Monday, February 01, 2010

The Merry Gentleman

Michael Keaton directed THE MERRY GENTLEMAN. Turns out, he’s good at it. Not only did he give his film a smooth, professional look, but he got some terrific performances out of his actors.

First among them we find Kelly MacDonald in the lead role. Before anyone utters the film’s first line of dialogue, we learn that her husband beat her, that she ran, and that she set up a new life in a new town far away. This matters as more than a reason to isolate her and give her character some texture, for her experience as both a victim of abuse and a woman with the courage to escape informs nearly every word she says, every thing she does.

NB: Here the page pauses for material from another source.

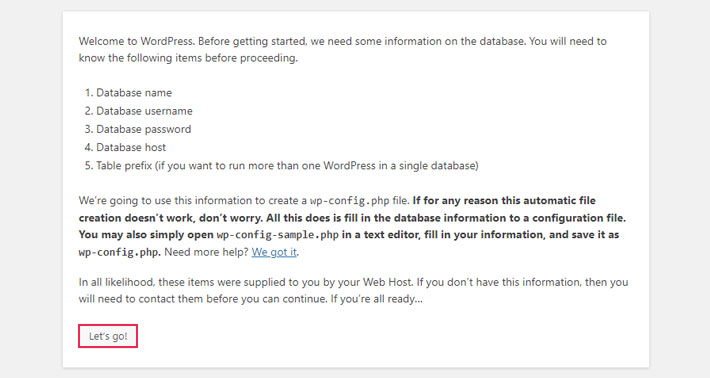Click the wp-config-sample.php filename text
Image resolution: width=710 pixels, height=378 pixels.
coord(278,235)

Watch her in this film. Watch her eyes and her body language. Watch the choices she makes and the way she makes them. Keaton the director was surely watching, and he showed the wisdom to follow her with his camera, to observe her as she thought and spoke and acted.

Next, we have Tom Bastounes, with whom I’m unfamiliar, as a detective who investigates a crime to which MacDonald has borne witness. He’s a large man, gone to seed and following a bottle on an inexorable down slope. But he has a ways to go, and his professional policeman’s demeanor hides a vulnerability that makes him all the more surprising when it’s time to play hardball.

And then there’s Keaton himself, playing the supporting role without which nothing else in the film would be possible. This is the best I’ve seen him, contained and mature, seeing everything and revealing nothing. Twenty years ago, I wouldn’t have believed it if you’d told me that Michael Keaton could be scary. But he can, particularly when he’s trying not to be.

THE MERRY GENTLEMAN won’t change your life. It isn’t big, it isn’t flashy, it isn’t groundbreaking. But it is a carefully told story, well performed and realized. I’m impressed.